■ **What this task involves**
Repeat the entries without change, omitting the pictures.

*** Task input Section Begins ***

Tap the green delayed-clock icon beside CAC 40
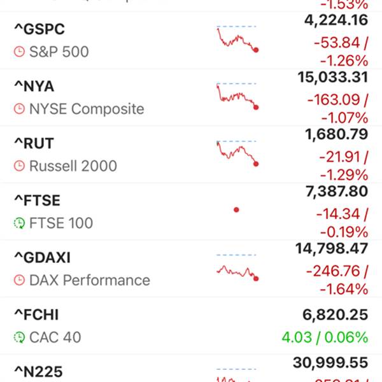[19, 337]
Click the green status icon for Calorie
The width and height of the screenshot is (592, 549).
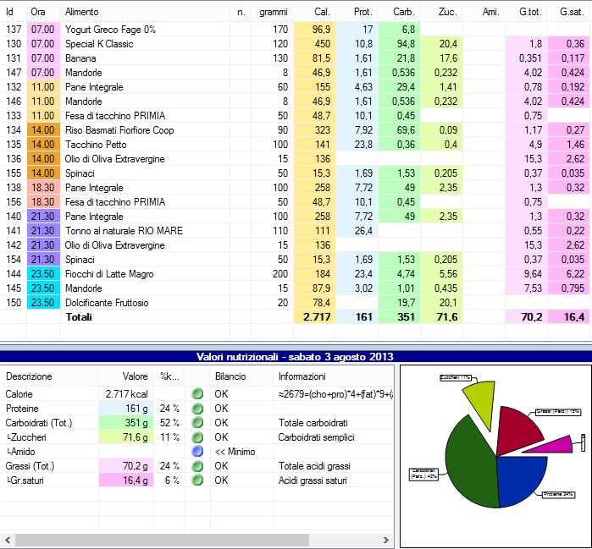pyautogui.click(x=196, y=394)
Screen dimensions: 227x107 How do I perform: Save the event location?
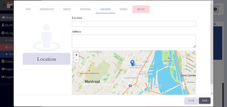(x=205, y=101)
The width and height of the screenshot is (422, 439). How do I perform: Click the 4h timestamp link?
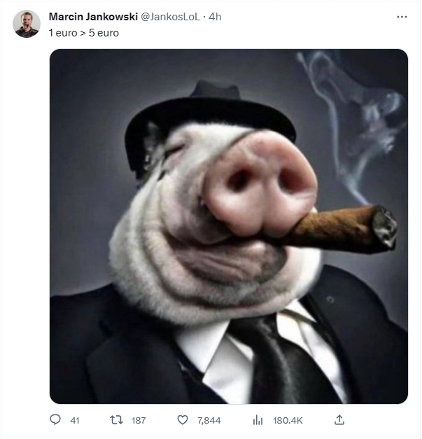click(x=215, y=17)
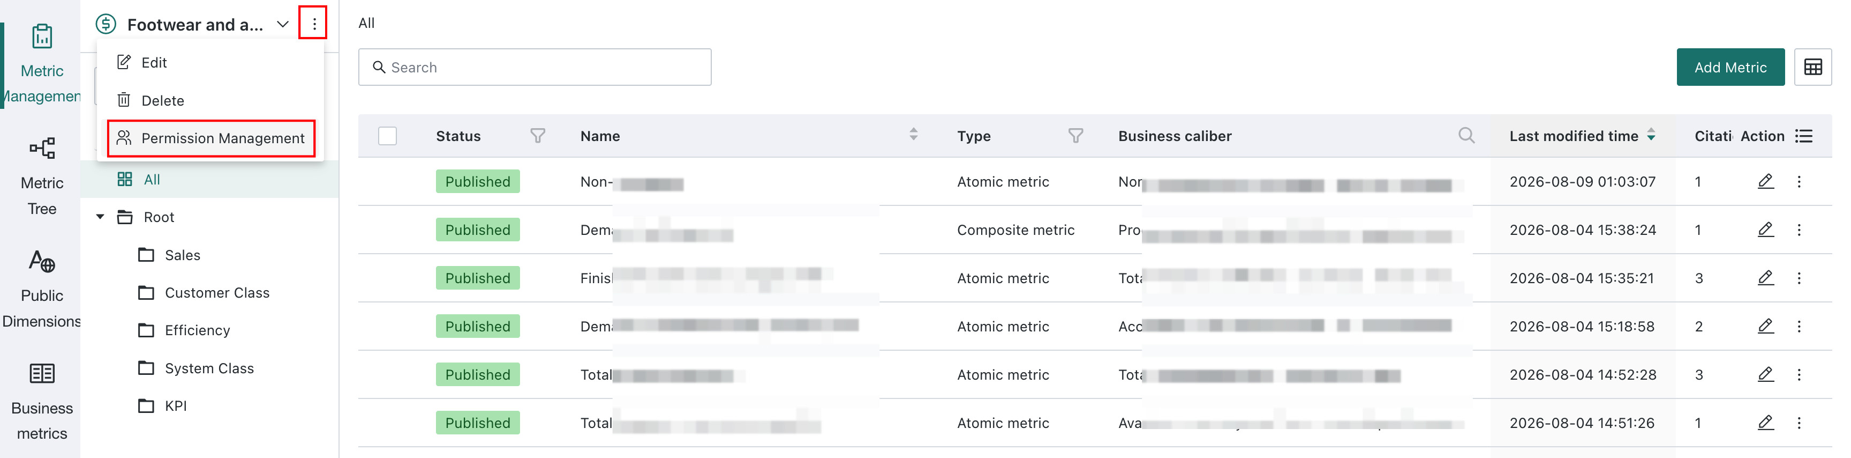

*** Task input Section Ends ***

■ **Result for this exercise**
Tap the green delayed-clock icon beside CAC 40
[19, 337]
Click the green status icon for Calorie
The width and height of the screenshot is (592, 549).
pyautogui.click(x=196, y=394)
Screen dimensions: 227x107 How do I perform: Save the event location?
(x=205, y=101)
The width and height of the screenshot is (422, 439). How do I perform: Click the 4h timestamp link?
click(x=215, y=17)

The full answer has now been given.